I quit my day job on Friday 3/20/20 and started my “Decennial Retirement” last week, just in time for the coronavirus to shut down the world for several weeks so I will share some thoughts on this crisis mostly from an economic and personal finance perspective along the way.
It’s clear that what the local and world economies are experiencing right now are unprecedented:
To understand why the world economy is in grave peril because of the spread of coronavirus, it helps to grasp one idea that is at once blindingly obvious and sneakily profound. One person’s spending is another person’s income. That, in a single sentence, is what the $87 trillion global economy is. That relationship, between spending and income, consumption and production, is at the core of how a capitalist economy works. It is the basis of a perpetual motion machine. We buy the things we want and need, and in exchange give money to the people who produced those things, who in turn use that money to buy the things they want and need, and so on, forever. What is so deeply worrying about the potential economic ripple effects of the virus is that it requires this perpetual motion machine to come to a near-complete stop across large chunks of the economy, for an indeterminate period of time. No modern economy has experienced anything quite like this. We simply don’t know how the economic machine will respond to the damage that is starting to occur, nor how hard or easy it will be to turn it back on again.

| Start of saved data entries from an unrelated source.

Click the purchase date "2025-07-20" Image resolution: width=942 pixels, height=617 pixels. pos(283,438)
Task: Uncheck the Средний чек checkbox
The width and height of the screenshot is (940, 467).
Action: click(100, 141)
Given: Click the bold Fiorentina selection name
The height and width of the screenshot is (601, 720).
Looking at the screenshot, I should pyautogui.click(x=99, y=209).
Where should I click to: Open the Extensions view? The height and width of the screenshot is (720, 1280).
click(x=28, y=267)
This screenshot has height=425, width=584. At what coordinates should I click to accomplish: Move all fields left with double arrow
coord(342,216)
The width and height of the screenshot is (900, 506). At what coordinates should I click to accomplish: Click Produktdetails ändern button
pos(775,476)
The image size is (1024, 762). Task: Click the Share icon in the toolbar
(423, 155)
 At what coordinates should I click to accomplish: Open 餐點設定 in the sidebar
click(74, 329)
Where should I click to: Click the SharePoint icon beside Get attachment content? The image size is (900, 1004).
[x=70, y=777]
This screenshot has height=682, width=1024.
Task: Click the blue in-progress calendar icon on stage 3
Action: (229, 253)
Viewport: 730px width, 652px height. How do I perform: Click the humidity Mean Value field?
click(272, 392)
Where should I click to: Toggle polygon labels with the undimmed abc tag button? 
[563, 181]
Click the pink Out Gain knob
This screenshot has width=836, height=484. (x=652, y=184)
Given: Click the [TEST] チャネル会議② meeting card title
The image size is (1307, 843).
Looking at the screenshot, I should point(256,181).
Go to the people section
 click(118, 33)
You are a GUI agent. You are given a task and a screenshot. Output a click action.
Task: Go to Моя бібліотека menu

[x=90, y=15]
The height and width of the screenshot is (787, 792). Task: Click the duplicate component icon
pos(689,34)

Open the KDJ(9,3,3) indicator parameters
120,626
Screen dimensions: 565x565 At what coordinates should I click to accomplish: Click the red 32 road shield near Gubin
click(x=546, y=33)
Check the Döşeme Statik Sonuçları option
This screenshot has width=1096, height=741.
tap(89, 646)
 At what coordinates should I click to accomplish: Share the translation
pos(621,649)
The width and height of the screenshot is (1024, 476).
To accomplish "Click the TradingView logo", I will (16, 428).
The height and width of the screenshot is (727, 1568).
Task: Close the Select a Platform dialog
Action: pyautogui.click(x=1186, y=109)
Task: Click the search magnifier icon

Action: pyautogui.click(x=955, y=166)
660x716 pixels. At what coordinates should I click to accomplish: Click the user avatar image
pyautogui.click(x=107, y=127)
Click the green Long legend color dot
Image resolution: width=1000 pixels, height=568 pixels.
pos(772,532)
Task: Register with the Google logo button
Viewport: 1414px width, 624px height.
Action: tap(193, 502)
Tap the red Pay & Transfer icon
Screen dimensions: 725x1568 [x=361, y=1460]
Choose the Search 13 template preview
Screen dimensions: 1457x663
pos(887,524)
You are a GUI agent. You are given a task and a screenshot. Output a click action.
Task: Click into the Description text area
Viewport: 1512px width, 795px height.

https://www.nytimes.com/2020/03/17/upshot/coronavirus-economy-crisis-demand-shock.html
The chart below, which projects how many people will file for unemployment benefits compared to the last 50 years, helps to explain why this slowdown is so astonishing.
That’s just an incredibly alarming spike in people losing jobs. We’re living in very precarious times as some parts of the world shut down for some time and there are a lot of unknowns, but assuming this isn’t the start of the end of the world, the economy will eventually rebound. The biggest risk in my opinion is the possibility of this slowdown, which has impacted sectors like travel, dining, services and entertainment more heavily than others, spilling over more broadly to other industries and resulting in widespread job losses and bankruptcies that causes a financial crisis that rivals the one from 2008. We’re still a long way from getting there, and you are likely to see some more severe stress signals in other areas of the financial system well before that happens, but this is definitely how an economic collapse can start if there is one.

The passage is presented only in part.